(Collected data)
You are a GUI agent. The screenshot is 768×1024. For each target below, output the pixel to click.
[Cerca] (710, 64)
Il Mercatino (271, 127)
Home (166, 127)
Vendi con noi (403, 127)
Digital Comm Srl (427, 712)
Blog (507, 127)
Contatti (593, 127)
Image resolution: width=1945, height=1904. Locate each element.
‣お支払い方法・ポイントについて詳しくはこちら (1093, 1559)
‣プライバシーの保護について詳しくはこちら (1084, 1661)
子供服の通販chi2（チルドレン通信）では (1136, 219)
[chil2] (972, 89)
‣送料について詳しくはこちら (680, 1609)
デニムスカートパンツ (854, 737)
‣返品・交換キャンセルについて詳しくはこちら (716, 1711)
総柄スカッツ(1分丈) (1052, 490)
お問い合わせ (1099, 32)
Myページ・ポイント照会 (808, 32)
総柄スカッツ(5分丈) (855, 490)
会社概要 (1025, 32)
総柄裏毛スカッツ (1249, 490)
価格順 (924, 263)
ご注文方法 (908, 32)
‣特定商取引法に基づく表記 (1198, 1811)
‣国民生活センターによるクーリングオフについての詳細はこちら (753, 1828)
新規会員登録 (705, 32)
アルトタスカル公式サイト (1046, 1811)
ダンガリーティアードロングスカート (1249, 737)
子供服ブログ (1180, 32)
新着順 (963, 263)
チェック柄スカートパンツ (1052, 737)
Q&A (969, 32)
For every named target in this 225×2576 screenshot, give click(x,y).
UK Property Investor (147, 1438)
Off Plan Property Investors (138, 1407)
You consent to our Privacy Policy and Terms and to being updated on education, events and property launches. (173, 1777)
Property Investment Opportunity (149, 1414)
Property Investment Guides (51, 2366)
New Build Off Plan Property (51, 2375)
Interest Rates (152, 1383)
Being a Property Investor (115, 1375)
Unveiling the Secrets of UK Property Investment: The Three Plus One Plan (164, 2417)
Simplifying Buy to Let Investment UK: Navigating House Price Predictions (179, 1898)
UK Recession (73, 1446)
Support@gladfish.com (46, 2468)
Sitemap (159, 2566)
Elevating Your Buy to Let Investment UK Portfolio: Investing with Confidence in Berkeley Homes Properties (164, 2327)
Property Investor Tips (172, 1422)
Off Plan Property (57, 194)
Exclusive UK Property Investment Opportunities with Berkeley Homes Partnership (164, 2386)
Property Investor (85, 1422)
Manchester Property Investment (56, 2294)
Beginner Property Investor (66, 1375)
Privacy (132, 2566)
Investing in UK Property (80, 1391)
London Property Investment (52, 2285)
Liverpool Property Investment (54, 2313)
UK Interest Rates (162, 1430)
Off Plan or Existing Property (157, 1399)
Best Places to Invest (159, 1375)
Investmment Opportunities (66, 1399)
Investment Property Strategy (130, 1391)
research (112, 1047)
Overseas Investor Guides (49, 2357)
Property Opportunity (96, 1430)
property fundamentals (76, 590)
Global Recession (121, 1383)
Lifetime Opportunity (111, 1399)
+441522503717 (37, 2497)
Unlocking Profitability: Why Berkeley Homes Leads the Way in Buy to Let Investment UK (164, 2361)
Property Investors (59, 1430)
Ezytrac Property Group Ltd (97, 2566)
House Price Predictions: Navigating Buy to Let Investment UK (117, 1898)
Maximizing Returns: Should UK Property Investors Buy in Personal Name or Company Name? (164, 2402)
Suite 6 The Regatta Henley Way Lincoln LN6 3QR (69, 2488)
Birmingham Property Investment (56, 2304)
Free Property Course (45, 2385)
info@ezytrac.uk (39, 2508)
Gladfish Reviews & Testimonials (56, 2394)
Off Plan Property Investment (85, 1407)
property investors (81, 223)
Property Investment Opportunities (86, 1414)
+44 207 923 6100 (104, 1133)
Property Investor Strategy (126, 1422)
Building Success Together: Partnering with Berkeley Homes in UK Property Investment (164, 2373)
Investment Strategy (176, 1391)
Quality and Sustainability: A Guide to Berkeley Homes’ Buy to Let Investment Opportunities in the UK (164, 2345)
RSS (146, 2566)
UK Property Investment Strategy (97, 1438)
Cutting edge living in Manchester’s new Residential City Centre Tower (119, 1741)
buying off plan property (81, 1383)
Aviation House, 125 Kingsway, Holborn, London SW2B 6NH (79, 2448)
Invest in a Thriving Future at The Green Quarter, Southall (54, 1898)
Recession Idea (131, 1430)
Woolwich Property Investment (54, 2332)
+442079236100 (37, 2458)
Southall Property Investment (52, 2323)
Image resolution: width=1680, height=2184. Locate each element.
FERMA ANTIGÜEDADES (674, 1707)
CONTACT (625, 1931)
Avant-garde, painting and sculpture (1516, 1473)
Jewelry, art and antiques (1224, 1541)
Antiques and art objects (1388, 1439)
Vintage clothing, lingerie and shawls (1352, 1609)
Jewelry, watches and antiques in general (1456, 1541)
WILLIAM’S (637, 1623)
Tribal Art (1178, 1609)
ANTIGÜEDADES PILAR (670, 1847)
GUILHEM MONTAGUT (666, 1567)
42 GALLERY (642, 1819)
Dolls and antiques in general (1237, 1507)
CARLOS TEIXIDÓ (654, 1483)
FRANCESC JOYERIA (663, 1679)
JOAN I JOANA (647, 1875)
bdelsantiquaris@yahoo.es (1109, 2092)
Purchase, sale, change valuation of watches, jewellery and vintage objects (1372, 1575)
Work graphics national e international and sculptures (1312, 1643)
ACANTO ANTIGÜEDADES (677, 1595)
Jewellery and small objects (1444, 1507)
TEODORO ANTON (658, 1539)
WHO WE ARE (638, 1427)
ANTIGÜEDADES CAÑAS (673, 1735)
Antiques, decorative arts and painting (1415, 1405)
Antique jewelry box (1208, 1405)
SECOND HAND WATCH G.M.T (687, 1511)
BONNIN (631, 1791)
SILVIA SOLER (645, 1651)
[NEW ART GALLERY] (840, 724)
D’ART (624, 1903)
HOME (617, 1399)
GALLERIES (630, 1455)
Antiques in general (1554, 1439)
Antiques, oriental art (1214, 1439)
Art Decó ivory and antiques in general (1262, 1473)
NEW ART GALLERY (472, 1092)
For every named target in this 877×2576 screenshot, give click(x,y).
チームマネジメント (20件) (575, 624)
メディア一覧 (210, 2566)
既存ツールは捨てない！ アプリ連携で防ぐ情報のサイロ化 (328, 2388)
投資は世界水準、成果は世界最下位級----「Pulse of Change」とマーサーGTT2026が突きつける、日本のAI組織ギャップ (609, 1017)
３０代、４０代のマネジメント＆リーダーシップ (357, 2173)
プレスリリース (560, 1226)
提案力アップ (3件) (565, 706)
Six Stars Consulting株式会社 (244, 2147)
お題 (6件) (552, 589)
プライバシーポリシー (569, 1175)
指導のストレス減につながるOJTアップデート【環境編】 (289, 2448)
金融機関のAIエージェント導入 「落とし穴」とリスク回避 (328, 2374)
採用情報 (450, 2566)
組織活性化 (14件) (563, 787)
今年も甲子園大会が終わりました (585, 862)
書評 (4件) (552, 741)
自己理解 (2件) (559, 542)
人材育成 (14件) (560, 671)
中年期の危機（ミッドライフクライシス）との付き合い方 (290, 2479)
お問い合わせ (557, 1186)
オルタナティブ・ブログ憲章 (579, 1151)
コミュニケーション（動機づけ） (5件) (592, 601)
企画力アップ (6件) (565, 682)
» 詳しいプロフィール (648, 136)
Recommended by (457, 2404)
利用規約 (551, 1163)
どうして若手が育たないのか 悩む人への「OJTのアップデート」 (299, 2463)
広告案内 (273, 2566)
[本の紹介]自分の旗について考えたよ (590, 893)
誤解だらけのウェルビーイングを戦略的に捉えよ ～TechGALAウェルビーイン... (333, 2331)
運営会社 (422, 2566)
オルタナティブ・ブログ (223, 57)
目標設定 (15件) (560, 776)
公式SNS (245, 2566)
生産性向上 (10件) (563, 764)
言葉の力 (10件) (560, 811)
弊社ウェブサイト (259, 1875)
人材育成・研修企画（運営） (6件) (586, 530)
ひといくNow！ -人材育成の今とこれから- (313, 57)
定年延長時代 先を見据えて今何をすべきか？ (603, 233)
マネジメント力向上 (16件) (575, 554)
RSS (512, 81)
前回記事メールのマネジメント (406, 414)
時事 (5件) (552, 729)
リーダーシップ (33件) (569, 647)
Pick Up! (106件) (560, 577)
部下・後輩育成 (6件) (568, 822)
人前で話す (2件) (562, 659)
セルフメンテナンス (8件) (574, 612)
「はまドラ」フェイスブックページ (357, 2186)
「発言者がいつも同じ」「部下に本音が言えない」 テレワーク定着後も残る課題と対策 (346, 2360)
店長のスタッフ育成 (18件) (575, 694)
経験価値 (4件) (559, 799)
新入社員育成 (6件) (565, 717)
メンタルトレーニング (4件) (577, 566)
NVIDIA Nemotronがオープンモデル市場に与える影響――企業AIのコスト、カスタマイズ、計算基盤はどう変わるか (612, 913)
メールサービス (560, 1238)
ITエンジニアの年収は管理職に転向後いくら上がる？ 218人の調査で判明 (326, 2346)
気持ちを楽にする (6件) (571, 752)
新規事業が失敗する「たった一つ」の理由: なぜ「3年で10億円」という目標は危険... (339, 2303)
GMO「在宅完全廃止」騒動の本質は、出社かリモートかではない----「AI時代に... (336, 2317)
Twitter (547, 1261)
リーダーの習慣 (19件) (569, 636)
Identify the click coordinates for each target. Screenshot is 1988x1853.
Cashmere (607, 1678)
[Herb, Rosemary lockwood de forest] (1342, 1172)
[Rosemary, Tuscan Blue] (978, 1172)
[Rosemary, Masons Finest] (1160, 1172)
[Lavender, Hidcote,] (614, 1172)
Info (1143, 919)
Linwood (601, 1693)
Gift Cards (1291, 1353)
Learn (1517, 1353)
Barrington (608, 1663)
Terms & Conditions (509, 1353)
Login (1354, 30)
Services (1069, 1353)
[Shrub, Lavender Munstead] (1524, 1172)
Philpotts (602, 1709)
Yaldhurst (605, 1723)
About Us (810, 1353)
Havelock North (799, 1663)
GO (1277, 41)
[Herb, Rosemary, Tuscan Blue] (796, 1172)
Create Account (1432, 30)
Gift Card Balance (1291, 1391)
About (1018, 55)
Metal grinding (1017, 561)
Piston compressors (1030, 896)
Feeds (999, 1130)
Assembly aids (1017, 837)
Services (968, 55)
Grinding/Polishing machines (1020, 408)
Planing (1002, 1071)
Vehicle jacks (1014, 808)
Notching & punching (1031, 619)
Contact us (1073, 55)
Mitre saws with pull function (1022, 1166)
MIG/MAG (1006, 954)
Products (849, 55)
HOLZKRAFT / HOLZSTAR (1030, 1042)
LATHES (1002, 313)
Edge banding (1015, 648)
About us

◆ Requirement ◆
Could you return exactly the stretch of the data above that starts at the line with "新着順 (963, 263)" and ends at the line with "Property Investor (85, 1422)", both lines included?

◆ Result for this exercise ◆
新着順 (963, 263)
チェック柄スカートパンツ (1052, 737)
Q&A (969, 32)
For every named target in this 225×2576 screenshot, give click(x,y).
UK Property Investor (147, 1438)
Off Plan Property Investors (138, 1407)
You consent to our Privacy Policy and Terms and to being updated on education, events and property launches. (173, 1777)
Property Investment Opportunity (149, 1414)
Property Investment Guides (51, 2366)
New Build Off Plan Property (51, 2375)
Interest Rates (152, 1383)
Being a Property Investor (115, 1375)
Unveiling the Secrets of UK Property Investment: The Three Plus One Plan (164, 2417)
Simplifying Buy to Let Investment UK: Navigating House Price Predictions (179, 1898)
UK Recession (73, 1446)
Support@gladfish.com (46, 2468)
Sitemap (159, 2566)
Elevating Your Buy to Let Investment UK Portfolio: Investing with Confidence in Berkeley Homes Properties (164, 2327)
Property Investor Tips (172, 1422)
Off Plan Property (57, 194)
Exclusive UK Property Investment Opportunities with Berkeley Homes Partnership (164, 2386)
Property Investor (85, 1422)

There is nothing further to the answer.